Looking out the back window of the laundry – converted to a Rock & Roll den – an escape place with tunes cranked and whirling cycle of the dryer keeping beat and keeping the cinderblock cave warm. It was a room off the garage, off the kitchen, off the dining room, off the living room, off the hall, off my bedroom shared that I shared with my country music loving brother – a large poster of Willie Nelson looking out over the room, keeping watch, making sure the walls were not poisoned with images of heavy metal GODS – AC/DC – red light image of Angus Young – his head a blur – his Gibson SG soaked. Willie watched out and made sure the room was kept pure – kept the devil in the laundry room where he belonged. Outside the window white, a blanket stretched out over yards shared – a community? – we never saw a neighbor one that I remember – so a blanket white reaching, virgin, untouched, no sex for me, lost in adolescence – snow like aerobic workout bodies stretching, reaching, falling, moving to the music of winter. It was so cold. The walk to the bus stop for our trip into school seemed a million miles – feet frozen thru only a few feet from the door. Slushy ice gutters and silent cars moving on to work. We threw rocks into the trees to cause a crash of ice – a frozen waterfall of ice crashing down, burying itself in the snow. Tree after tree crashing just the same. It was a long walk to the bus stop. To school – middle school – a long halled school that was alien to a native Californian – they had corporal punishment policies for crying out loud – foreigner with VANS tennis shoes and OP t-shirts who had never touched a surfboard in his life – a Valley boy growing up 3 hours from anywhere but they didn’t know that, they didn’t know.
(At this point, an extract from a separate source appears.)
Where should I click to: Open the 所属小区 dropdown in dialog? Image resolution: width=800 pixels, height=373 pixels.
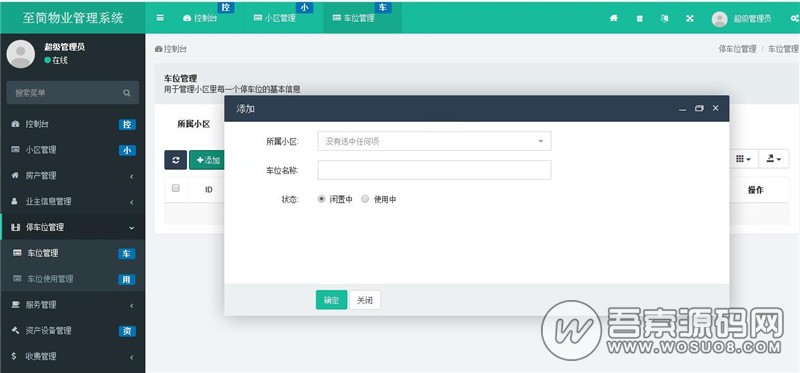pyautogui.click(x=434, y=141)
Every door opened to the ocean, every address was Los Angeles – bikini babes with blond hair and an appetite for going down as babysitters/or girlfriends/ or slutty pick-ups. “What do you mean you have never had a piece of ass? You’re from California ain’t ya?” Let’s Party! Surf’s Up, Dudes!

I grew up in the Valley. Sunsets made orange red burnt by dust. O but they burn. I still see it. I’m still here! The Valley holds you. We were one year gone, only to be pulled back by the curse. Is it a curse though? 99 a blood vein that is so much a part of me it will never clog. The smell of onions through Atwater have never faltered, never weakened. The shit smell of my home town, Turlock, has grown worse – I step on the gas and fly past the Lander and West Main exits. More people, more houses, more strip malls and Wal-Mart’s, but still so much a part I can not deny it’s place. One year gone – away – taken by the alien existence to another planet – I’ve written of it before. Only one year then back to the old house, the old realm, the old address – 433 South Laurel – two blocks off Lander at the 711, across from the Exxon station and a stones throw from Glen’s Liquor with it’s racks of every porn magazine imaginable. The Valley. The Valley. The Valley. I live here still.

1 comment:

PONNY PON said...

Hey Tone, Good read my brother.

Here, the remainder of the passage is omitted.